Given instruction>
Can you shift every coordinate in the answers up by 44 and write out again the material between the lines holding "Where should I" and "pos(422,242)", inclusive, keeping the requests but leaving out the pictures?

Provided material>

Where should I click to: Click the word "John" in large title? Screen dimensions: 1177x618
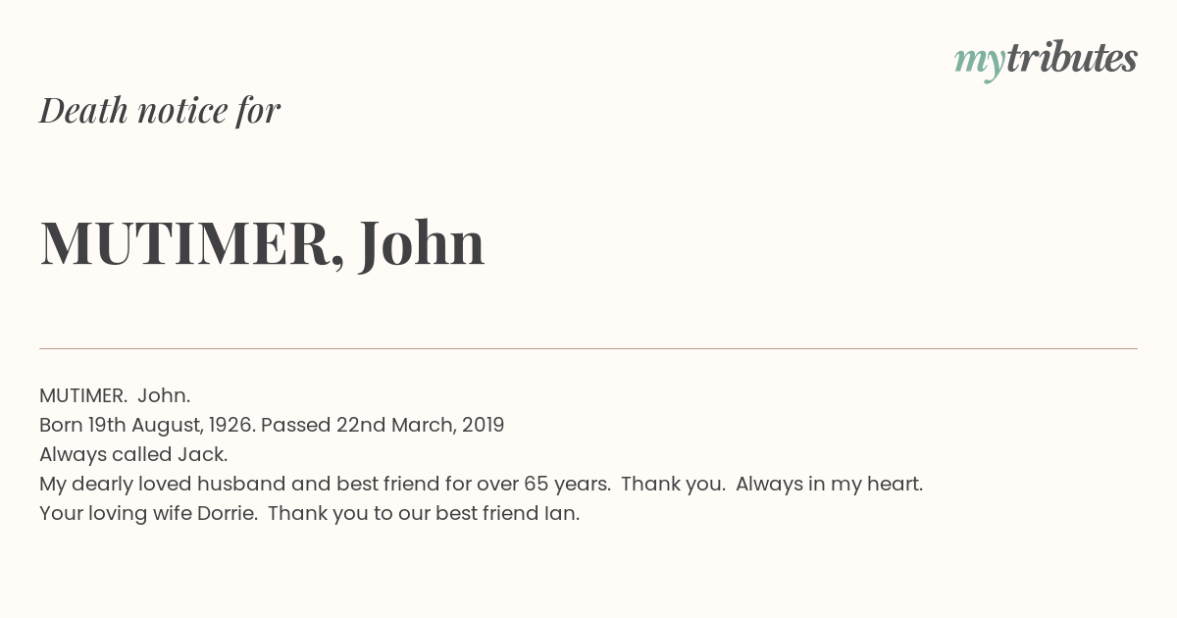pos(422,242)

...

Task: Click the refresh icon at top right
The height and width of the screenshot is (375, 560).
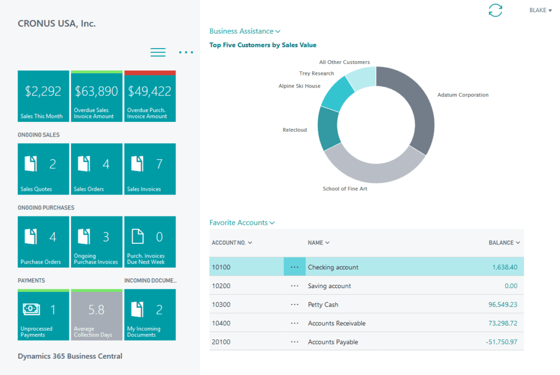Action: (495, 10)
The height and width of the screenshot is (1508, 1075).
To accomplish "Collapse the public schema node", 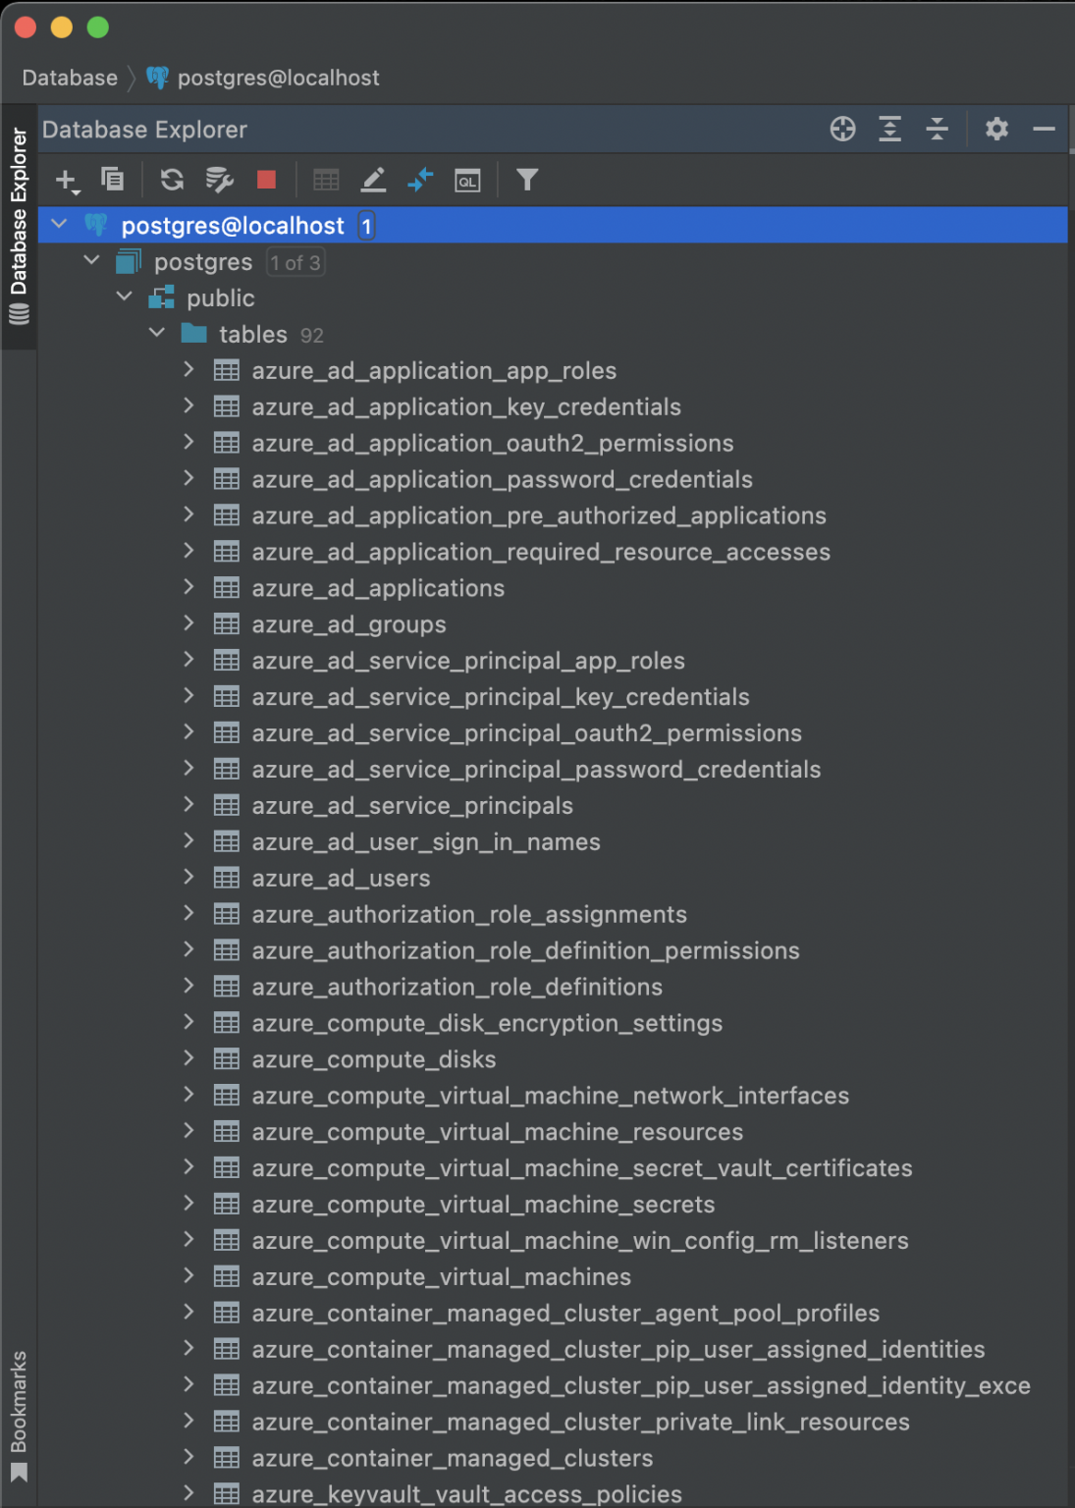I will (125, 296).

Result>
Where should I click to: Click the word "John" in large title? Screen dimensions: 1177x618
pos(466,286)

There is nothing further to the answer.